Molti degli astanti si scambiarono sguardi scettici non comprendendo appieno le ultime parole.
«Ogni cittadino sarà di fatto proprietario di un bene comune, di uno spazio, e dovrà prendersene cura. Un lembo di marciapiede dinnanzi la propria abitazione, un cassonetto, un lampione, un’aiuola. Se andrà cambiata una mattonella della pavimentazione l’onere sarà comunque del comune, se c’è da piantare nuovi fiori l’onere sarà sempre del comune. Segnalatemi tutti i problemi, noi li risolveremo e poi Paludo sarà finalmente anche vostra. Collaborazione, sarà questa la parola d’ordine».
«Sì, ma in cambio noi cosa otteniamo?». Il quesito emerse direttamente dall’uditorio.
«Innanzitutto, un paese vivibile, pulito e bello da vedere, ma soprattutto la diminuzione sensibile delle tasse comunali. Se, per esempio, non saremo costretti a dover comperare nuovi cassonetti ogni mese a causa dei danni provocati dai vandali, allora le tasse sull’immondizia diminuiranno. E così sarà per tante altre imposte. E poi, infine, la soddisfazione di aver reso il proprio paese un’oasi felice».
Gli applausi, intanto, erano diventati sempre più radi e sempre meno calorosi.
«Vi chiedo solo fiducia.

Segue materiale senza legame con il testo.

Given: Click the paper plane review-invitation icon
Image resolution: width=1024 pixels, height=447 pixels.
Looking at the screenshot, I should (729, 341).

Ce la possiamo fare e so che questo è anche il vostro sogno».
Terminato il discorso, il pubblico lasciò la sala sopraffatto dai dubbi. In tanti, nonostante il voto espresso in favore del neosindaco, non credevano che un’idea del genere fosse attuabile a Paludo.
«Ti vedo inquieto. Pensi non sia andata bene?» chiese Carli, una volta raggiunto l’ufficio del sindaco.
«Non so, li ho visti freddi. So che è folle ma se non ci proviamo sarà stato tutto inutile» rispose mestamente Stoia.
«E allora diamoci da fare».

Il primo mese non fu entusiasmante, poche furono le segnalazioni. Stoia decise così che sarebbe toccato a lui dare il buon esempio. Girò in lungo e in largo il suo paese, individuando i problemi e concretizzando nel minor tempo possibile le soluzioni.
La cosa funzionò. La popolazione apprezzò il suo impegno e in poco tempo fu letteralmente sommerso da segnalazioni e, cosa che lo stupì positivamente, suggerimenti, tanto da riuscir a fatica e far fronte a tutto.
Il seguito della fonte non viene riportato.